Military Retirement Deduction Under the age of 65:
For 2017, the deduction is limited to $8,800 for individual taxpayers under the age of 65. Taxpayers must have other earned income, other than the military retirement, to take the deduction. South Carolina earned income is generally income you receive for services you provide. It includes wages, salaries, tips,
commissions and sub-pay. Once the phase in is complete, the under age 65 military retirement deduction will be $17,500 per taxpayer in 2020. In the case of married taxpayers who file a joint federal income tax return, the deduction allowed by this section shall be calculated separately as though they had not filed a joint return, so that each individual's deduction is based on the same individual's retirement income and earned income.
Military Retirement Deduction Age 65 and older:
An individual taxpayer who is age 65 and older who has military retirement may deduct $21,000 for 2017 of military retirement income that is included in South Carolina income. For taxpayers age 65 and older, there are no requirements for other earned income. The deduction is phased in over five years beginning in 2016. Once the phase in is complete, the age 65 and older military retirement deduction will be $30,000 per taxpayer in
Contributions to the SC College Investment Program or to the SC Tuition Prepayment Program
You may deduct 100% of any contributions to the SC College Investment Program ("Future Scholar") made between January 1, 2017 and through April 15, 2018. You may deduct 100% of any contribution to the SC Tuition Prepayment Program made between January 1, 2017 and December 31, 2017.
Active Trade or Business Income Deduction
Enter the amount from I-335, line 5.
Consumer Protection Services
An individual may deduct the costs incurred by him or her in the tax year to purchase a monthly or annual contract or subscription for identity theft protection and identity theft resolution services.

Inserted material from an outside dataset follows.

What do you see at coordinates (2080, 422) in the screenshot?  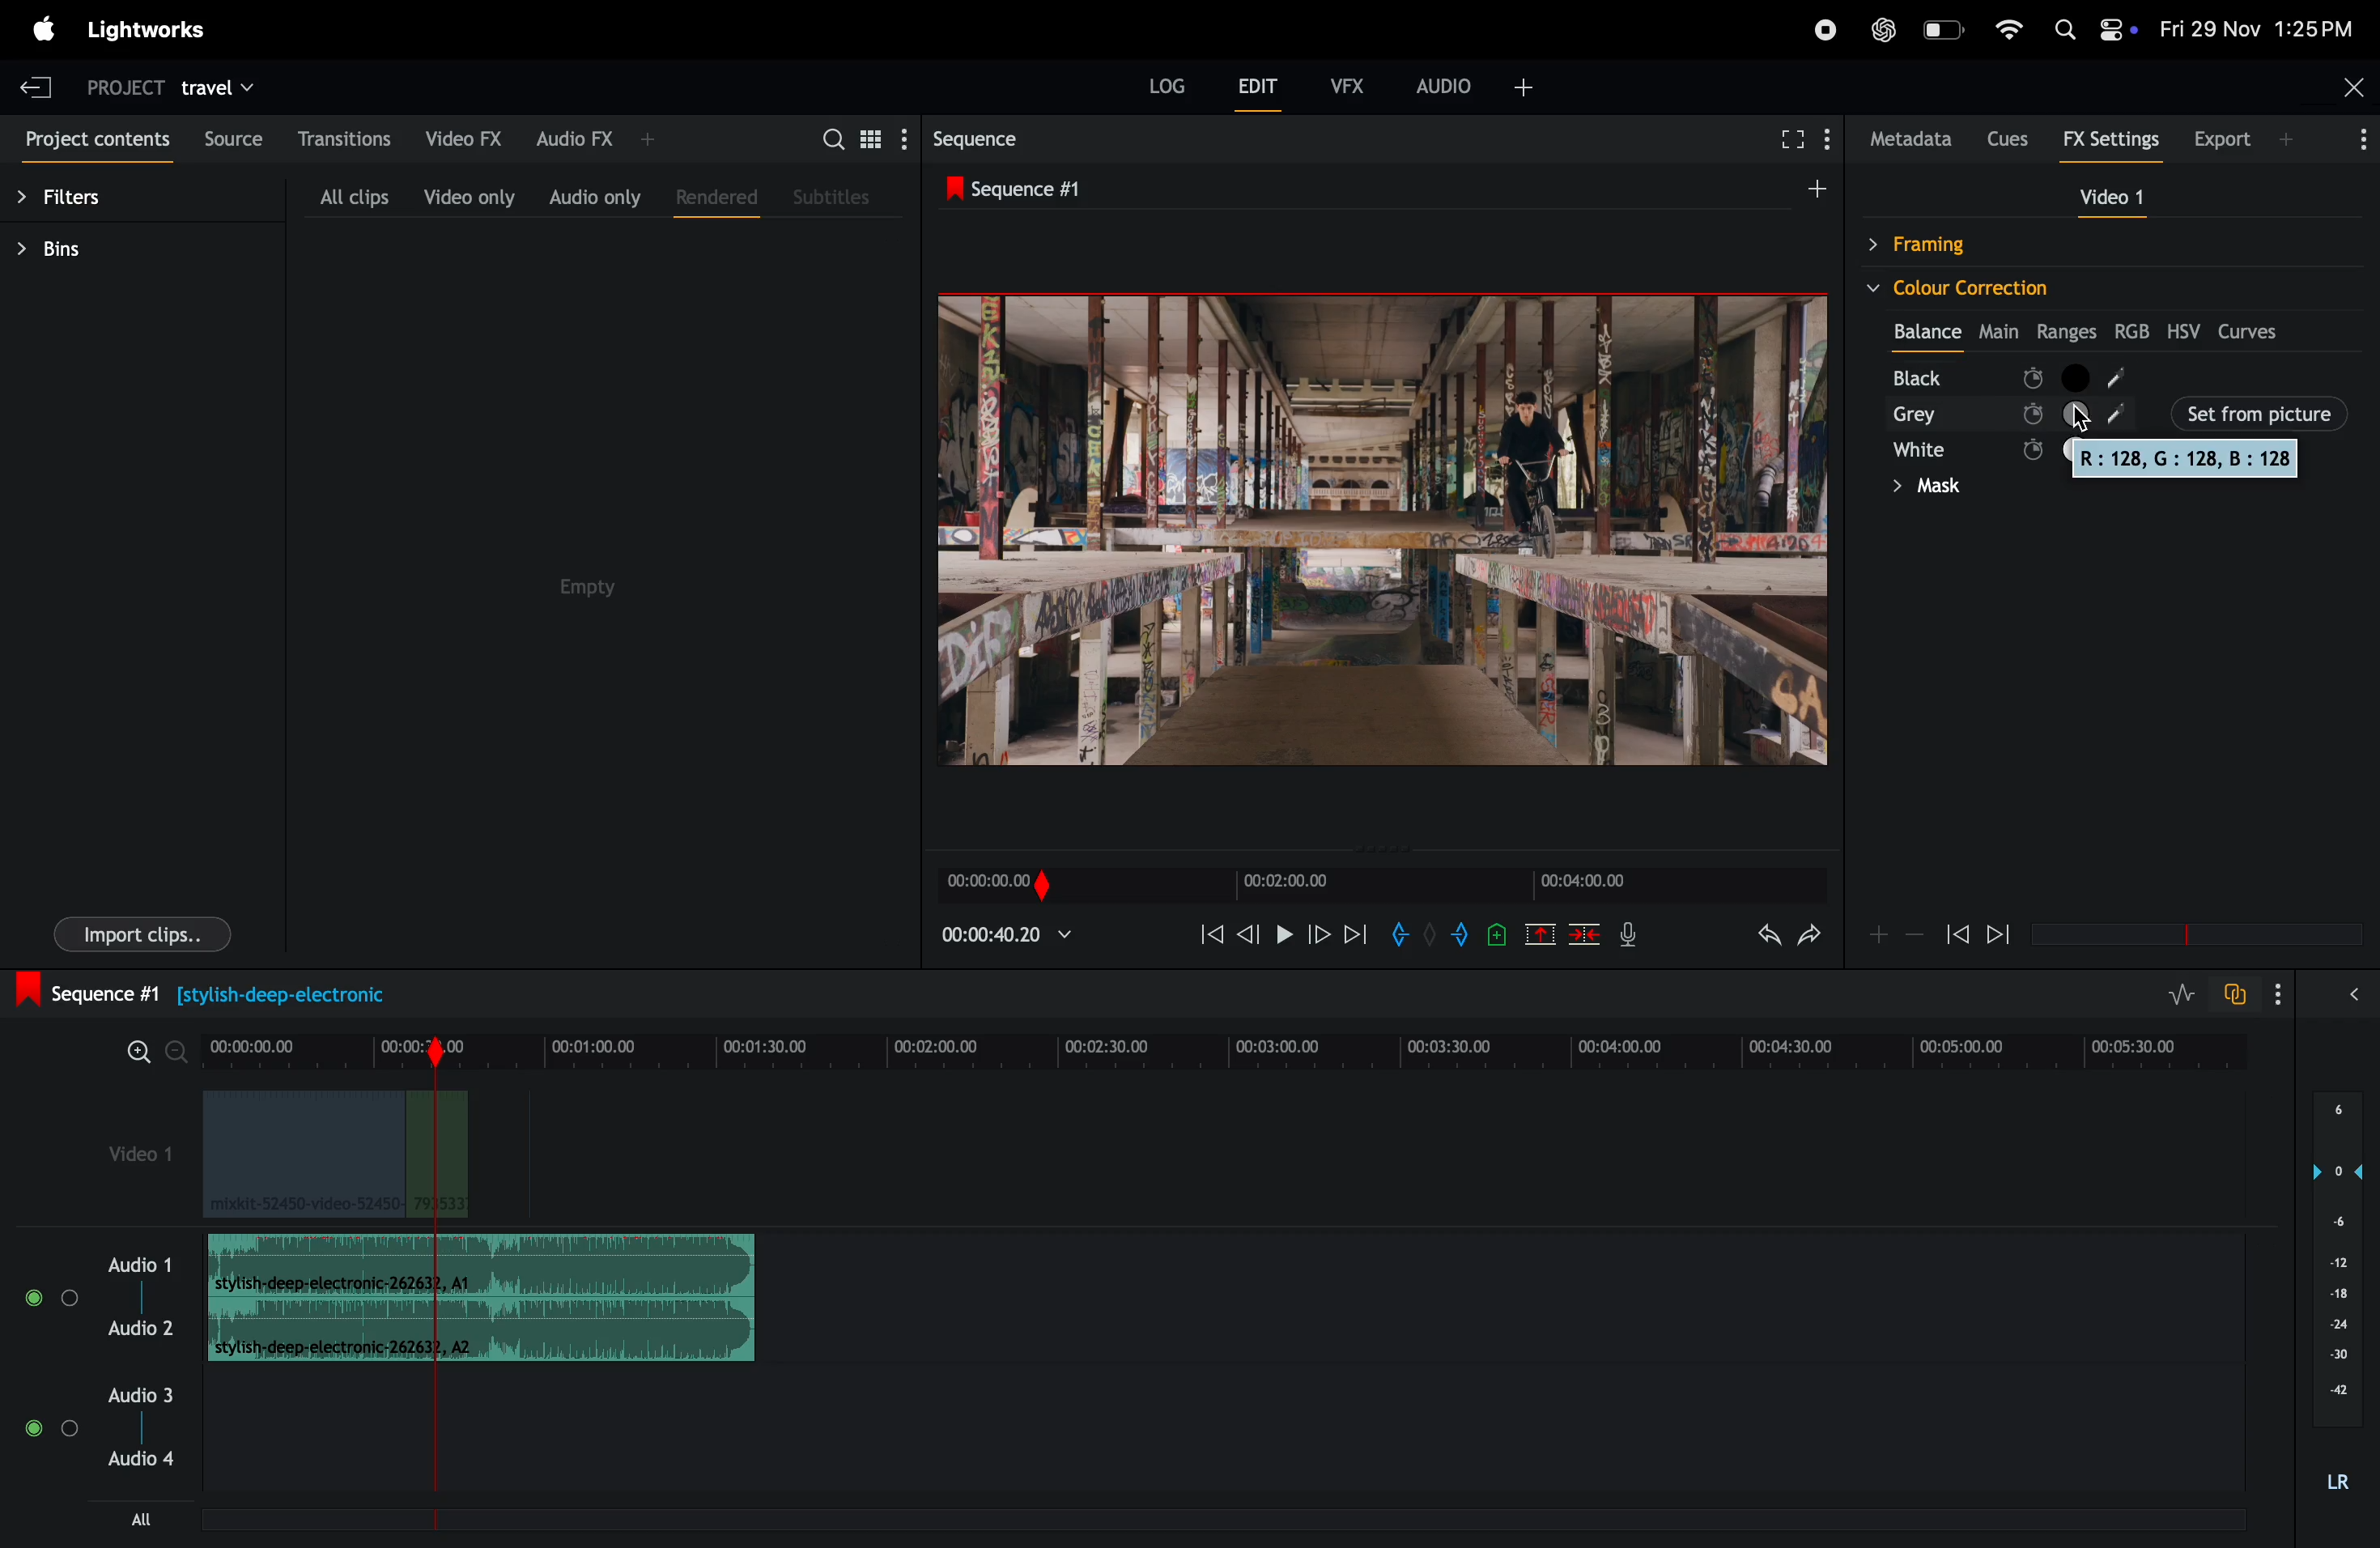 I see `Mouse Cursor` at bounding box center [2080, 422].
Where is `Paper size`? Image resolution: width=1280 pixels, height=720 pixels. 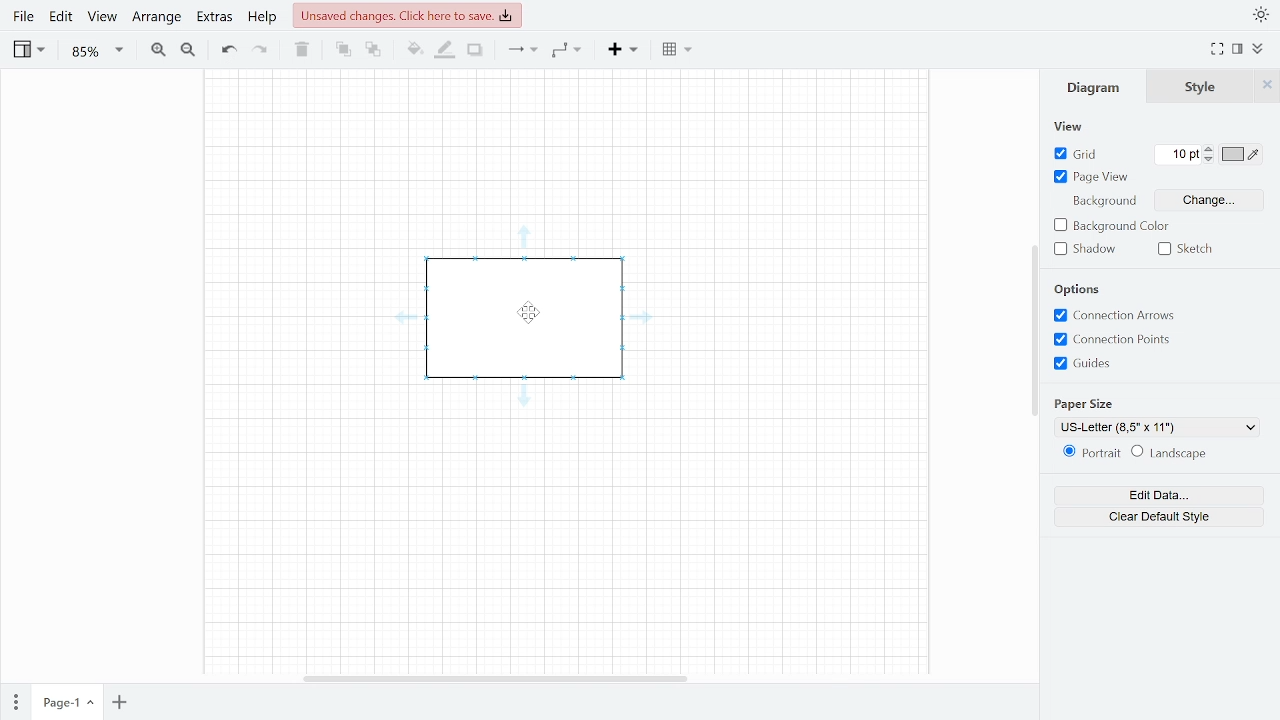 Paper size is located at coordinates (1090, 403).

The deduction is only for individuals who filed a return with the SC Department of Revenue for a tax year between 1998 and 2012 or
when another’s personal identifiable information was included on the return. The deduction may not be claimed for an individual who either deducted the same actual costs as a business expense or is enrolled in the identity theft protection and resolution services offered free of charge by the State. The deduction is limited to $300 for an individual taxpayer, and to $1,000 on a joint return or a return claiming dependents.